### PROBLEM TO SOLVE:
Output exactly the lines from the one with "This screenshot has width=1297, height=451." through the last line of the data below, both included, and nothing more.

[MATERIAL TO PROCESS — start]

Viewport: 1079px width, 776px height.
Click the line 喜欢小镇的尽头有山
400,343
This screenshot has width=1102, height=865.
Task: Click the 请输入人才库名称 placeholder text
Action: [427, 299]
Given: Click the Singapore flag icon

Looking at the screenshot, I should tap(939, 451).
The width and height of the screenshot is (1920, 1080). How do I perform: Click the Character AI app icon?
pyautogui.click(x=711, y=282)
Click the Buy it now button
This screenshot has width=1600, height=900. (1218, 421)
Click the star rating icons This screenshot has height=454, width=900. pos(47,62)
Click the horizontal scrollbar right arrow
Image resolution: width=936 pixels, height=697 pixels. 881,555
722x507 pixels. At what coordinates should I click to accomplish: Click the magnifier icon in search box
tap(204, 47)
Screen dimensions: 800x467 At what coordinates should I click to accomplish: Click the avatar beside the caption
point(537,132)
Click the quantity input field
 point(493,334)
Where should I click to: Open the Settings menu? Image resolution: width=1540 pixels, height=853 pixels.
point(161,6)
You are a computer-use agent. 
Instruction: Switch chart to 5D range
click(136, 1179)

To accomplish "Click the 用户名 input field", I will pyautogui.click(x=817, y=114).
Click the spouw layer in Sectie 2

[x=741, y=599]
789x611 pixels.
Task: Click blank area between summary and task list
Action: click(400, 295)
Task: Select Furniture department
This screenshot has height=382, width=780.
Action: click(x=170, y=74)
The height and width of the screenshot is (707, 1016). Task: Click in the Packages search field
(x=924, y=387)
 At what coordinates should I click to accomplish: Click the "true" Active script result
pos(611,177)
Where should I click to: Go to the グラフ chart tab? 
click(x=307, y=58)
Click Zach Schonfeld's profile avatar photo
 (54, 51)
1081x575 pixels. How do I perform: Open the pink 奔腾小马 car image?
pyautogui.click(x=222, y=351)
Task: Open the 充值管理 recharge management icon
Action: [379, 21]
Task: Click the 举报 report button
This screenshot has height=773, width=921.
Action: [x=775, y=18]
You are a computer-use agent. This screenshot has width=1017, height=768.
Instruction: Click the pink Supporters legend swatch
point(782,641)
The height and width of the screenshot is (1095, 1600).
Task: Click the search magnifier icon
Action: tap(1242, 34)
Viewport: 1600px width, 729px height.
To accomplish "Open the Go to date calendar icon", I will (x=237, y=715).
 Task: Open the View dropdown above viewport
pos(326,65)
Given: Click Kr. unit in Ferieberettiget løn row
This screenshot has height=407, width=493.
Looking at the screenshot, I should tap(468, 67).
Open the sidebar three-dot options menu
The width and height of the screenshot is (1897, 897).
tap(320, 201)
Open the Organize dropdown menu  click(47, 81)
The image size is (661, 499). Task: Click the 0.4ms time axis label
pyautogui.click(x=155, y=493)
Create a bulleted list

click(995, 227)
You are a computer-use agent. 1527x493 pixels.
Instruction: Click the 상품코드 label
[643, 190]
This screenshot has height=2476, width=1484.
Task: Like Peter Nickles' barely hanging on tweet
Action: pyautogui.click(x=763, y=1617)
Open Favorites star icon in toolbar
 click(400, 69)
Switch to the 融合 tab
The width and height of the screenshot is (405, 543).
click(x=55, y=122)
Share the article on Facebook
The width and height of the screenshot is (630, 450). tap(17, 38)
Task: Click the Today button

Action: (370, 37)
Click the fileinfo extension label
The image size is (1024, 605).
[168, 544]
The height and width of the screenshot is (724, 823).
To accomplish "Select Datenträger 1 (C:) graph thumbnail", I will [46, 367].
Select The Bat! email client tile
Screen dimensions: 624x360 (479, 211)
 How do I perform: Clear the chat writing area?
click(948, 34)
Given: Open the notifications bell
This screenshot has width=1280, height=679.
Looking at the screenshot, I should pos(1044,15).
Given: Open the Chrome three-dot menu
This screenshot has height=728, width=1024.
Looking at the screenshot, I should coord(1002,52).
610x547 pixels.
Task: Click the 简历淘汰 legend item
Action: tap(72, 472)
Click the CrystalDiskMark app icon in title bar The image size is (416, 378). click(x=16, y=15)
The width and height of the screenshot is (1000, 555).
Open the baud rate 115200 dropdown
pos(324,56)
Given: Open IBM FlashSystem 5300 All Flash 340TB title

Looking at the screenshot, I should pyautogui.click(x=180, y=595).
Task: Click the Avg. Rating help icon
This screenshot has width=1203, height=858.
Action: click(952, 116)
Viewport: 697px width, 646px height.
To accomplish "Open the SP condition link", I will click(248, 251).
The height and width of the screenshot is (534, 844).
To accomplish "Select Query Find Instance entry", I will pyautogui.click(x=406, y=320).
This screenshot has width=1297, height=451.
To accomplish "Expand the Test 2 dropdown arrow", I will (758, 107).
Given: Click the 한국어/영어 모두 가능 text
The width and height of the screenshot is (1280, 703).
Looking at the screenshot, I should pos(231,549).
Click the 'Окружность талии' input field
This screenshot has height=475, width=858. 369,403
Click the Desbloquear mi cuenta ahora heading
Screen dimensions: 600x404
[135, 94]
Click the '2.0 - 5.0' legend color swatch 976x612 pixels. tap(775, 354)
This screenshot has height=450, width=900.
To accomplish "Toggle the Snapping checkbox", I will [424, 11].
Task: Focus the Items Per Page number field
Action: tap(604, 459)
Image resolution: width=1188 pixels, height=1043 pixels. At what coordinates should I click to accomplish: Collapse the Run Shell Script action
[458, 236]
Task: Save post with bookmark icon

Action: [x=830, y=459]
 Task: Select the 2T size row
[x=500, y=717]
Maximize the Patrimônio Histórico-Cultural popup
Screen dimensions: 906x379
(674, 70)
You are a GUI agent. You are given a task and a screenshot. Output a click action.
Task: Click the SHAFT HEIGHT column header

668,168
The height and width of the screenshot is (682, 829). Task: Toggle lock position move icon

[MATERIAL TO PROCESS — finish]

### YOUR RESPONSE:
This screenshot has width=1297, height=451.
To accomplish "Expand the Test 2 dropdown arrow", I will (758, 107).
Given: Click the 한국어/영어 모두 가능 text
The width and height of the screenshot is (1280, 703).
Looking at the screenshot, I should pos(231,549).
Click the 'Окружность талии' input field
This screenshot has height=475, width=858. 369,403
Click the Desbloquear mi cuenta ahora heading
Screen dimensions: 600x404
[135, 94]
Click the '2.0 - 5.0' legend color swatch 976x612 pixels. tap(775, 354)
This screenshot has height=450, width=900.
To accomplish "Toggle the Snapping checkbox", I will [424, 11].
Task: Focus the Items Per Page number field
Action: tap(604, 459)
Image resolution: width=1188 pixels, height=1043 pixels. At what coordinates should I click to accomplish: Collapse the Run Shell Script action
[458, 236]
Task: Save post with bookmark icon

Action: [x=830, y=459]
 Task: Select the 2T size row
[x=500, y=717]
Maximize the Patrimônio Histórico-Cultural popup
Screen dimensions: 906x379
(674, 70)
You are a GUI agent. You are given a task and a screenshot. Output a click action.
Task: Click the SHAFT HEIGHT column header

668,168
The height and width of the screenshot is (682, 829). Task: Toggle lock position move icon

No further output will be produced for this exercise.